** Opening Given information block **

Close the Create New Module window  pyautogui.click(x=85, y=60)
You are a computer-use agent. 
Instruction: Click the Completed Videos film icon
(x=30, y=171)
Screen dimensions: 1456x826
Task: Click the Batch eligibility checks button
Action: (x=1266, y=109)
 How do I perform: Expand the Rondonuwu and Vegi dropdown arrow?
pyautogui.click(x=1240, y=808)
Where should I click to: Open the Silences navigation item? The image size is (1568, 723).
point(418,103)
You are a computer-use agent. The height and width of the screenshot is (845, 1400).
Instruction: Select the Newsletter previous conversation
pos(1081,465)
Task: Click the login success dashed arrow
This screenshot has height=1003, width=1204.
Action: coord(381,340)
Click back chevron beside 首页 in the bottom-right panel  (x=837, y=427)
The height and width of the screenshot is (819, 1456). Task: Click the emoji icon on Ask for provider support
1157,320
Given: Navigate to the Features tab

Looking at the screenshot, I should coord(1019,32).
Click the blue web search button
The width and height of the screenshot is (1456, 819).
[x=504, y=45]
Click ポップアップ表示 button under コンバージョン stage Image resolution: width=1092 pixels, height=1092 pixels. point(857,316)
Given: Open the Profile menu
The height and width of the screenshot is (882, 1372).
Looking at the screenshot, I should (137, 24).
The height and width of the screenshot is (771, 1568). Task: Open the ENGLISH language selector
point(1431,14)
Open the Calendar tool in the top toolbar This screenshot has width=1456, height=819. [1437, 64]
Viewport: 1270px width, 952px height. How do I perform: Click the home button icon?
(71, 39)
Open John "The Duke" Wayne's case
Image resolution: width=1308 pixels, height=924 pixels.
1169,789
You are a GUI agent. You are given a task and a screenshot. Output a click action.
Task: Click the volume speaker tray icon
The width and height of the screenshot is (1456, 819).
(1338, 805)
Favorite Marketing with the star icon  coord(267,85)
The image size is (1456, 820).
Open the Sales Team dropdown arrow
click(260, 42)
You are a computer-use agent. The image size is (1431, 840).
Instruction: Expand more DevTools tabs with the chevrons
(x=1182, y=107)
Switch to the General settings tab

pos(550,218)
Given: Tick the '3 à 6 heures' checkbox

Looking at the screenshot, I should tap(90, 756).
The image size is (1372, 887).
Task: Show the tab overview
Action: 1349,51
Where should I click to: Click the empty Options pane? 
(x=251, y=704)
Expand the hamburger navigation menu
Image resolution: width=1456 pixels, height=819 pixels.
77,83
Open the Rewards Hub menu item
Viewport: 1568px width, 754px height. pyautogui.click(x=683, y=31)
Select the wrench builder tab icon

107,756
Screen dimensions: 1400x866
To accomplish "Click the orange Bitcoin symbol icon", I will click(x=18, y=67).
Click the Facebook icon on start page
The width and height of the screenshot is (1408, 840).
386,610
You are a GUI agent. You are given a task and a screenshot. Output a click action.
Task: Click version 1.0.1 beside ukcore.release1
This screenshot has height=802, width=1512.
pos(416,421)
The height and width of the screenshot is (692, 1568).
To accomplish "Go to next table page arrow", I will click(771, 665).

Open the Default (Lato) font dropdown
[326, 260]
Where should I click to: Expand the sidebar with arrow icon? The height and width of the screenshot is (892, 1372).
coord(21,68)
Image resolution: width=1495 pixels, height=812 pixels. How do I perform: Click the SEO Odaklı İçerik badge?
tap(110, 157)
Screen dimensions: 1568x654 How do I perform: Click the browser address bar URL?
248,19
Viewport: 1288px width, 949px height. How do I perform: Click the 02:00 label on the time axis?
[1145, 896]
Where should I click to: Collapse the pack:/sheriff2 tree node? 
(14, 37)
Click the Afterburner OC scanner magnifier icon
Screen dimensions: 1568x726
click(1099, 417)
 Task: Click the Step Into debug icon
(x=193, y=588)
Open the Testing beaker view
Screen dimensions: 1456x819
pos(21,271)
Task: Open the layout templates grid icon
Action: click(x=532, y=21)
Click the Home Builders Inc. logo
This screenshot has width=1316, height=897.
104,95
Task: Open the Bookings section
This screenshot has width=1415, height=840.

** Closing Given information block **

**Directions for this task:** Could every entry be given again exactly, with no line skipped?

**Result of the exercise:**
Close the Create New Module window  pyautogui.click(x=85, y=60)
You are a computer-use agent. 
Instruction: Click the Completed Videos film icon
(x=30, y=171)
Screen dimensions: 1456x826
Task: Click the Batch eligibility checks button
Action: (x=1266, y=109)
 How do I perform: Expand the Rondonuwu and Vegi dropdown arrow?
pyautogui.click(x=1240, y=808)
Where should I click to: Open the Silences navigation item? The image size is (1568, 723).
point(418,103)
You are a computer-use agent. The height and width of the screenshot is (845, 1400).
Instruction: Select the Newsletter previous conversation
pos(1081,465)
Task: Click the login success dashed arrow
This screenshot has height=1003, width=1204.
Action: coord(381,340)
Click back chevron beside 首页 in the bottom-right panel  (x=837, y=427)
The height and width of the screenshot is (819, 1456). Task: Click the emoji icon on Ask for provider support
1157,320
Given: Navigate to the Features tab

Looking at the screenshot, I should coord(1019,32).
Click the blue web search button
The width and height of the screenshot is (1456, 819).
[x=504, y=45]
Click ポップアップ表示 button under コンバージョン stage Image resolution: width=1092 pixels, height=1092 pixels. point(857,316)
Given: Open the Profile menu
The height and width of the screenshot is (882, 1372).
Looking at the screenshot, I should (137, 24).
The height and width of the screenshot is (771, 1568). Task: Open the ENGLISH language selector
point(1431,14)
Open the Calendar tool in the top toolbar This screenshot has width=1456, height=819. [1437, 64]
Viewport: 1270px width, 952px height. How do I perform: Click the home button icon?
(71, 39)
Open John "The Duke" Wayne's case
Image resolution: width=1308 pixels, height=924 pixels.
1169,789
You are a GUI agent. You are given a task and a screenshot. Output a click action.
Task: Click the volume speaker tray icon
The width and height of the screenshot is (1456, 819).
(1338, 805)
Favorite Marketing with the star icon  coord(267,85)
The image size is (1456, 820).
Open the Sales Team dropdown arrow
click(260, 42)
You are a computer-use agent. The image size is (1431, 840).
Instruction: Expand more DevTools tabs with the chevrons
(x=1182, y=107)
Switch to the General settings tab

pos(550,218)
Given: Tick the '3 à 6 heures' checkbox

Looking at the screenshot, I should tap(90, 756).
The image size is (1372, 887).
Task: Show the tab overview
Action: 1349,51
Where should I click to: Click the empty Options pane? 
(x=251, y=704)
Expand the hamburger navigation menu
Image resolution: width=1456 pixels, height=819 pixels.
77,83
Open the Rewards Hub menu item
Viewport: 1568px width, 754px height. pyautogui.click(x=683, y=31)
Select the wrench builder tab icon

107,756
Screen dimensions: 1400x866
To accomplish "Click the orange Bitcoin symbol icon", I will click(x=18, y=67).
Click the Facebook icon on start page
The width and height of the screenshot is (1408, 840).
386,610
You are a GUI agent. You are given a task and a screenshot. Output a click action.
Task: Click version 1.0.1 beside ukcore.release1
This screenshot has height=802, width=1512.
pos(416,421)
The height and width of the screenshot is (692, 1568).
To accomplish "Go to next table page arrow", I will click(771, 665).

Open the Default (Lato) font dropdown
[326, 260]
Where should I click to: Expand the sidebar with arrow icon? The height and width of the screenshot is (892, 1372).
coord(21,68)
Image resolution: width=1495 pixels, height=812 pixels. How do I perform: Click the SEO Odaklı İçerik badge?
tap(110, 157)
Screen dimensions: 1568x654 How do I perform: Click the browser address bar URL?
248,19
Viewport: 1288px width, 949px height. How do I perform: Click the 02:00 label on the time axis?
[1145, 896]
Where should I click to: Collapse the pack:/sheriff2 tree node? 
(14, 37)
Click the Afterburner OC scanner magnifier icon
Screen dimensions: 1568x726
click(1099, 417)
 Task: Click the Step Into debug icon
(x=193, y=588)
Open the Testing beaker view
Screen dimensions: 1456x819
pos(21,271)
Task: Open the layout templates grid icon
Action: click(x=532, y=21)
Click the Home Builders Inc. logo
This screenshot has width=1316, height=897.
104,95
Task: Open the Bookings section
This screenshot has width=1415, height=840.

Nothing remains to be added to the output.